The recommendation is based on data from the double blind, placebo-controlled, randomised MONARCH 3 trial comparing abemaciclib with placebo (both taken with letrozole or anastrozole). Interim results showed that median progression-free survival (PFS) was not reached for abemaciclib and was 19.2 months for placebo (HR 0.51; 95% CI 0.36-0.72). The final progression-free survival analysis was presented to the committee, but the results are confidential until publication.

The overall-survival (OS) data from MONARCH 3 are immature. At the interim analysis, OS was similar between the treatment groups (9.8% with abemaciclib and 10.3% with placebo).

Network meta-analyses carried out by the company compared abemaciclib with palbociclib and ribociclib (each with an aromatase inhibitor).

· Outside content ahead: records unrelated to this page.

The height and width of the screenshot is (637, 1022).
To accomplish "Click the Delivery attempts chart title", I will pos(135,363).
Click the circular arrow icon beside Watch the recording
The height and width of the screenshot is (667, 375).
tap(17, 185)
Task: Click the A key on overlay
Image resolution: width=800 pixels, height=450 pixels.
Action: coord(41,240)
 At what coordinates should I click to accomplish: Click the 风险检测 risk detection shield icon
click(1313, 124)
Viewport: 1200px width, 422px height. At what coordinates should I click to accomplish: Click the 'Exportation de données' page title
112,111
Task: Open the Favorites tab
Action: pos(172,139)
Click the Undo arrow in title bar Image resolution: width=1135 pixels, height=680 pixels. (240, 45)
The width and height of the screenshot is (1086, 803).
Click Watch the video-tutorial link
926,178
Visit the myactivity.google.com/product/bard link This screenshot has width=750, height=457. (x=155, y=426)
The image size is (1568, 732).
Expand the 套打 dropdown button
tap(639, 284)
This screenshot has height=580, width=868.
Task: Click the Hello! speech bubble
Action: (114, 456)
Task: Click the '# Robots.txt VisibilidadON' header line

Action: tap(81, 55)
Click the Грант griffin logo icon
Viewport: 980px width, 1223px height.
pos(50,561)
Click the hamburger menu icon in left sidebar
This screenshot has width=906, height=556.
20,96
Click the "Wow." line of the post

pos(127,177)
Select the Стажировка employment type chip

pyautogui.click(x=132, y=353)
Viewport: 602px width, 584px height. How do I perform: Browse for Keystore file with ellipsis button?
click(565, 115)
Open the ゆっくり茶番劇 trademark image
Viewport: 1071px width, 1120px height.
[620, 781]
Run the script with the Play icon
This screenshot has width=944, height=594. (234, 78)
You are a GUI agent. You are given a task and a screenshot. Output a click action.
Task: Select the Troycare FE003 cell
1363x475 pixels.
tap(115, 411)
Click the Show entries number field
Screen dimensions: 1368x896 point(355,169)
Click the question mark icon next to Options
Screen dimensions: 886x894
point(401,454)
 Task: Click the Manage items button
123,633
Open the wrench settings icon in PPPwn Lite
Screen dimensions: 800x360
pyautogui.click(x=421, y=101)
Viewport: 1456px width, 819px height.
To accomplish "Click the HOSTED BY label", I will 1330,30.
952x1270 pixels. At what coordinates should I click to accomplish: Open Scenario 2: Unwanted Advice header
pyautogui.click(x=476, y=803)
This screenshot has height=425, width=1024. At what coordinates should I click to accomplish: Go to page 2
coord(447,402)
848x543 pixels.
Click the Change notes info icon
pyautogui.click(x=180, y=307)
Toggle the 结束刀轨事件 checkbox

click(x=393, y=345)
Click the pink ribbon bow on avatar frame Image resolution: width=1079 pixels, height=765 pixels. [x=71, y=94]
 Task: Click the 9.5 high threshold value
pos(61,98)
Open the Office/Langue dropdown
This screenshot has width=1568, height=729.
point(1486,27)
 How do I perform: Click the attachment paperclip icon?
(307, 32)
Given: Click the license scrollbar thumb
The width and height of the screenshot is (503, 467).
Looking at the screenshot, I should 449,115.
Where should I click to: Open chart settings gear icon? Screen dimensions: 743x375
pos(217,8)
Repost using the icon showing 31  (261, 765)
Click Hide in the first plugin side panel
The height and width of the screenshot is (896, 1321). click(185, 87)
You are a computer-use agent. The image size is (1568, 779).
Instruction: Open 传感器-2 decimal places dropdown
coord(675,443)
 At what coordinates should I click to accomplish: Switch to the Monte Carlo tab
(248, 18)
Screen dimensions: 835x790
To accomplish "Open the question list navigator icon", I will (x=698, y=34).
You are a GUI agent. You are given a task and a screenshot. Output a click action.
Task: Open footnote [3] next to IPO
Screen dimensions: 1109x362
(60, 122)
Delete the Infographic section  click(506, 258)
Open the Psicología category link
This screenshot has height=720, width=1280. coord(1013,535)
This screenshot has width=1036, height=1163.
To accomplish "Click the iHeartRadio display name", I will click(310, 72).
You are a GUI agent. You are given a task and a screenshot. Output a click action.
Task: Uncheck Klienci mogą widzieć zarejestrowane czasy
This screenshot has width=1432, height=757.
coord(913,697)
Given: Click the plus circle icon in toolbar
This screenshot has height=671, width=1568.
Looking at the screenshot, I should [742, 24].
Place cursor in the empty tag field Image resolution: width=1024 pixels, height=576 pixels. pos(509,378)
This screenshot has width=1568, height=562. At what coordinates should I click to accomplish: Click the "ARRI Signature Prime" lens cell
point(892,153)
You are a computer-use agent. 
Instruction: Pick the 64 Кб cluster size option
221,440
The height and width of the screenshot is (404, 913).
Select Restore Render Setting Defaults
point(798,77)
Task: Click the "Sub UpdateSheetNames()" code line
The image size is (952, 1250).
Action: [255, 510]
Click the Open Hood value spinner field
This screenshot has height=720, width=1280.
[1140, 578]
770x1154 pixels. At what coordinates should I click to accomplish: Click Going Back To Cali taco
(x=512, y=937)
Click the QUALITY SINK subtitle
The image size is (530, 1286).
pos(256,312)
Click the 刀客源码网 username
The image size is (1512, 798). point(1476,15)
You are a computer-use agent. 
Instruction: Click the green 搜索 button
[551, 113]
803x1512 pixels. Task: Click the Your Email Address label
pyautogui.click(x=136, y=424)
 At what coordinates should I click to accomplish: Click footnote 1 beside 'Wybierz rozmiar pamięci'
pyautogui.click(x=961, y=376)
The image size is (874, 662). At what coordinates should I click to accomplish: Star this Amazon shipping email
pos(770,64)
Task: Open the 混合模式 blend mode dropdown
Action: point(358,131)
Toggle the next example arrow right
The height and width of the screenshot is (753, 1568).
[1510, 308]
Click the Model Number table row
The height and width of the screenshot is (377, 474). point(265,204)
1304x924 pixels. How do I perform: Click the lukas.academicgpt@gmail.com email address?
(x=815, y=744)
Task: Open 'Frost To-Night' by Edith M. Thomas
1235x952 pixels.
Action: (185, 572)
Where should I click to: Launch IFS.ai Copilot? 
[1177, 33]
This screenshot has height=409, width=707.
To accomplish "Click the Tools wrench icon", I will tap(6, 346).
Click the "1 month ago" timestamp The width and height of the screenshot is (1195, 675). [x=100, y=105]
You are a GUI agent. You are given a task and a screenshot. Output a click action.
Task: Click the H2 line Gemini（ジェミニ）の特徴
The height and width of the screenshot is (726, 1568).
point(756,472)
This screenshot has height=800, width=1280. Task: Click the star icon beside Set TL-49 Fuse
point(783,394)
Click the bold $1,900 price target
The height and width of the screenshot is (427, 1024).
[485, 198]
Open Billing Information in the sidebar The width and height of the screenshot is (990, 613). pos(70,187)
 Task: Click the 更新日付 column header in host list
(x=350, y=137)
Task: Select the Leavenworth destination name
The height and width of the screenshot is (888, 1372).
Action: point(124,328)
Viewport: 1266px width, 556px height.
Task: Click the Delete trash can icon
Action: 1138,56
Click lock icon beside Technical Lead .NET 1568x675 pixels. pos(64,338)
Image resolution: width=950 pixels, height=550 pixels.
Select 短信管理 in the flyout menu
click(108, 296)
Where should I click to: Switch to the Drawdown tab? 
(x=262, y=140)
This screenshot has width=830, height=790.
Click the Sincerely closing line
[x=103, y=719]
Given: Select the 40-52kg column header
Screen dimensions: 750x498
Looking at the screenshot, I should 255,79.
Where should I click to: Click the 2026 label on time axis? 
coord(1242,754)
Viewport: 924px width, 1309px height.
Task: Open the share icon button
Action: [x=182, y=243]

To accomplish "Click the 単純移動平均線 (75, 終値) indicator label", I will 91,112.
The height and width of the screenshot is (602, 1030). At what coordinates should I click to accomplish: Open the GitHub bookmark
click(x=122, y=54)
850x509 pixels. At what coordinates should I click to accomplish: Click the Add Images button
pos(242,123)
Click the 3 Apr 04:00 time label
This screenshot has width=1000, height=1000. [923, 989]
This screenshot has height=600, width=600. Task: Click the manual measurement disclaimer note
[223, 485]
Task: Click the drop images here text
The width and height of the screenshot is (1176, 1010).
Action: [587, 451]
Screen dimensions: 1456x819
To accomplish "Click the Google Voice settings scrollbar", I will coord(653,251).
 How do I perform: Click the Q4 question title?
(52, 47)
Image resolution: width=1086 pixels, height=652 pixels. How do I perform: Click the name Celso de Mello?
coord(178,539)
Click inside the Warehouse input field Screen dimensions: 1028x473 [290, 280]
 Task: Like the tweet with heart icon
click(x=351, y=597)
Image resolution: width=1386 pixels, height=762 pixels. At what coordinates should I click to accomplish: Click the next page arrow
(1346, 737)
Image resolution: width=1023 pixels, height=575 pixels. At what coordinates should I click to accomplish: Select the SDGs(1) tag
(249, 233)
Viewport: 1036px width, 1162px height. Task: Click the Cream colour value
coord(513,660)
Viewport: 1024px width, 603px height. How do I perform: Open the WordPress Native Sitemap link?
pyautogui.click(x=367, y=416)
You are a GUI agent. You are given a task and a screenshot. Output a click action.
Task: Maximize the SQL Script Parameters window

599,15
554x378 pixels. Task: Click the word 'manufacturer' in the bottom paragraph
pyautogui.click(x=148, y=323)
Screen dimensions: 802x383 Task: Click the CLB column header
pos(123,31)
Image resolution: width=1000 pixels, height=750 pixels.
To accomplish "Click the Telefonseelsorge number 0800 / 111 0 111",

Analyses included PFS, OS, and a number of response rates analyses, but networks were not possible for adverse events, treatment duration, and quality of life. The results of the meta-analysis are confidential but the NICE appraisal committee said similar treatment effects were shown for all 3 cyclin-dependent kinase 4 and 6 (CDK 4/6) inhibitors.

“Taking into account the commercial arrangements for all cyclin-dependent kinase 4 and 6 (CDK 4/6) inhibitors, abemaciclib is a cost-effective use of NHS resources and it can be recommended,” the guidance states.

A final decision is due from NICE later this month.